▶ **Stated problem**
Could you turn every line of the listing below into a numbered list, skipping blank lines and leaving the pictures out?

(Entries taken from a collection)
_ _ _

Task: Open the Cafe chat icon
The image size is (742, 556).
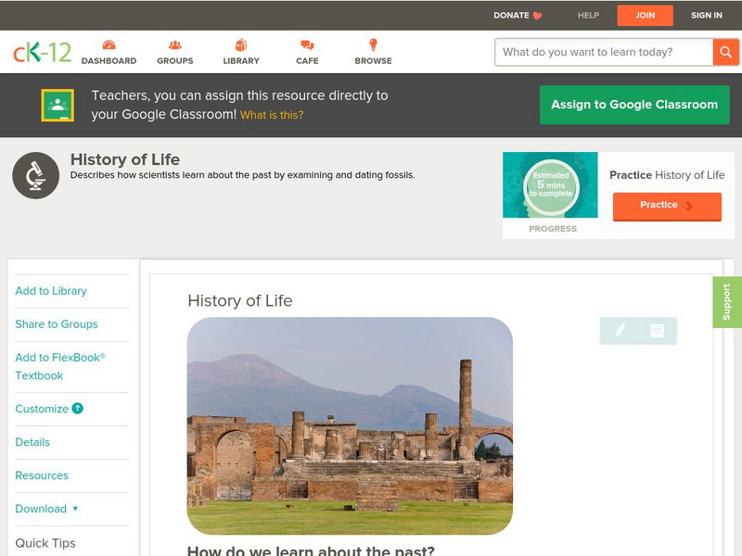Action: (x=307, y=45)
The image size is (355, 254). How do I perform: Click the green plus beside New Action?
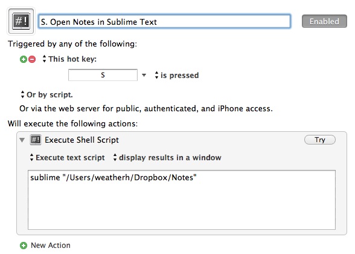pyautogui.click(x=24, y=246)
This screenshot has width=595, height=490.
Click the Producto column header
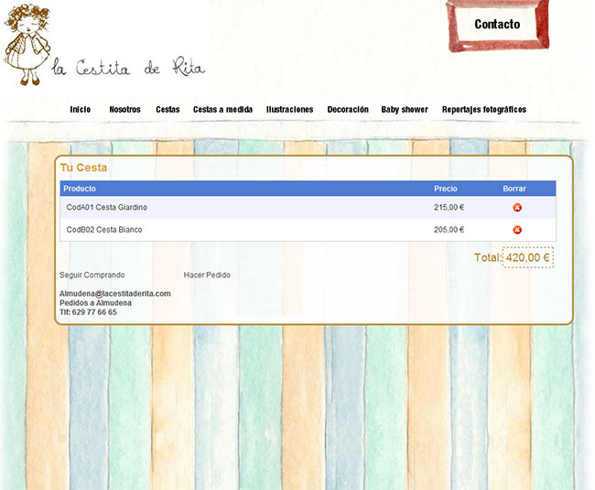pos(80,189)
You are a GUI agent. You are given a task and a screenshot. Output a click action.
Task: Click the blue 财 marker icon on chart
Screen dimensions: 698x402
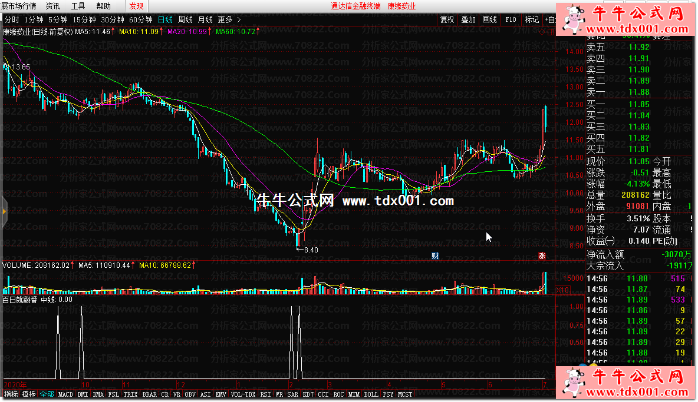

_ _ _

▶ **Result of this exercise**
1. Task: Open the Cafe chat icon
2. The image size is (742, 556).
3. Action: (x=307, y=45)
4. The image size is (355, 254). How do I perform: Click the green plus beside New Action?
5. pyautogui.click(x=24, y=246)
6. This screenshot has width=595, height=490.
7. Click the Producto column header
8. pos(80,189)
9. You are a GUI agent. You are given a task and a screenshot. Output a click action.
10. Task: Click the blue 财 marker icon on chart
11. Screen dimensions: 698x402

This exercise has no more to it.